▶ [DOKUMENTTEXT]
* * * *

PETA fordert Verbot von Jagd und Angeln als grausame Freizeitbeschäftigung
Mariechen Grein GrothPETA fordert Verbot von Jagd und Angeln als grausame Freizeitbeschäftigung
Die Tierschutzorganisation PETA fordert ein Ende von Jagd und Angeln als Freizeitbeschäftigung in Deutschland. Die Organisation argumentiert, dass diese Aktivitäten jährlich Millionen von Tieren unnötiges Leid zufügen. Laut PETA fehle beiden Praktiken jede ethische Rechtfertigung, und sie dienten auch keinem ökologischen Zweck.
Jährlich töten deutsche Hobbyjäger über fünf Millionen Wildtiere. Zusätzlich fallen rund 200.000 Katzen diesen Aktivitäten zum Opfer. PETA-Sprecher Peter Höffken erklärt, dass die Jagd soziale Strukturen bei Wildtieren zerstöre, die Fortpflanzungsraten erhöhe und langes Leiden verursache.
Auch Angler tragen zu flächendeckenden Schäden bei: Millionen von Fischen erleiden jährlich Verletzungen durch Haken, Schmerzen und einen langsamen Erstickungstod. Studien belegen, dass Fische empfindungsfähige Wesen sind, die Schmerzen spüren und sich sogar im Spiegel erkennen können.
Einige Bundesländer haben bereits Schritte unternommen, um die Jagd einzuschränken. Brandenburg verhängt im Juni ein Jagdverbot zum Schutz der Wildtiere und stuft Wölfe als geschützte Art ein – mit Ausnahmen bei Schäden. Schleswig-Holstein begrenzt die Einzeljagd durch Gruppenabschusspläne und reduziert so die Flexibilität der Jäger.
PETA besteht darauf, dass Freizeitjagd und -fischerei in einer modernen Gesellschaft keinen Platz haben. Die Organisation verweist auf bestehende gesetzliche Maßnahmen in Brandenburg und Schleswig-Holstein als mögliche Vorbilder für eine bundesweite Reform. Ohne ethische oder ökologische Begründung verursachen diese Aktivitäten weiterhin massenhaftes Tierleid in ganz Deutschland.

* * * *

[Gespeicherte Datensätze]

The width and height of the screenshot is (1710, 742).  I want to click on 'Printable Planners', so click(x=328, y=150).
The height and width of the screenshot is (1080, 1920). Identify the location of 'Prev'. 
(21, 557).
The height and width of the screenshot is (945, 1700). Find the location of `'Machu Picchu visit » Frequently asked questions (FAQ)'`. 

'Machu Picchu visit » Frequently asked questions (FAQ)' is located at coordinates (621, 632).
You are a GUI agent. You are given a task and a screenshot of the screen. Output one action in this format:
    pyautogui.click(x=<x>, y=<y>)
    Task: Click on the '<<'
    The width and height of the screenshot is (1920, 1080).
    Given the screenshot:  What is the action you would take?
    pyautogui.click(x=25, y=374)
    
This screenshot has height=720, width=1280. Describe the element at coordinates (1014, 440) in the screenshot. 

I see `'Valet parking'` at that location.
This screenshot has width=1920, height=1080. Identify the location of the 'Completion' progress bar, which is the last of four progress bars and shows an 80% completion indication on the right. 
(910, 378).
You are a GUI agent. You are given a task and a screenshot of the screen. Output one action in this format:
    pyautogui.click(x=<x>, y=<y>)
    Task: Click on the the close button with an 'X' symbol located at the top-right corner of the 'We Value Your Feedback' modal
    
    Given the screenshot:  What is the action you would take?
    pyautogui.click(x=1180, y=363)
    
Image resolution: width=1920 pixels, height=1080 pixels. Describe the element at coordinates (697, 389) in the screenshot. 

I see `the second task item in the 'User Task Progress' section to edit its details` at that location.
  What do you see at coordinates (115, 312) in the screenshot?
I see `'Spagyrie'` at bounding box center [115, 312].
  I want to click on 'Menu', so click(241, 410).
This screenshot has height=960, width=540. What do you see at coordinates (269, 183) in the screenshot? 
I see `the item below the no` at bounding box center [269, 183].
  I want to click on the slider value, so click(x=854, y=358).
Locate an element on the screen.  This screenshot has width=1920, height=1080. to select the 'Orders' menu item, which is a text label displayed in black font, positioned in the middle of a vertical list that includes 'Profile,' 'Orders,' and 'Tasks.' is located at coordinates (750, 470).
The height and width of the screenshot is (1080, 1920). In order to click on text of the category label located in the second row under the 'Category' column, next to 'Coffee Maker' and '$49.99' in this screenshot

* * * *

▶ [ARBEITSANWEISUNGEN]
**1.** Wie viele Wildtiere töten deutsche Hobbyjäger laut dem Artikel über Jagd und Angeln jedes Jahr?
**2.** Schreiben Sie aus dem Artikel über Jagd und Angeln den Abschnitt wortgetreu ab, beginnend bei den Worten "Jährlich töten deutsche" und endend nach den Worten "langes Leiden verursache.".
**3.** Welche Folgen der Jagd für Wildtiere nennt PETA-Sprecher Peter Höffken im Artikel über Jagd und Angeln? Führen Sie alle auf.
Das Material spielt hierfür keine Rolle.

▶ [ANTWORTEN JE AUFGABE]
**1.** Über fünf Millionen Wildtiere.

**2.**
Jährlich töten deutsche Hobbyjäger über fünf Millionen Wildtiere. Zusätzlich fallen rund 200.000 Katzen diesen Aktivitäten zum Opfer. PETA-Sprecher Peter Höffken erklärt, dass die Jagd soziale Strukturen bei Wildtieren zerstöre, die Fortpflanzungsraten erhöhe und langes Leiden verursache.

**3.**
- Sie zerstört soziale Strukturen bei Wildtieren.
- Sie erhöht die Fortpflanzungsraten.
- Sie verursacht langes Leiden.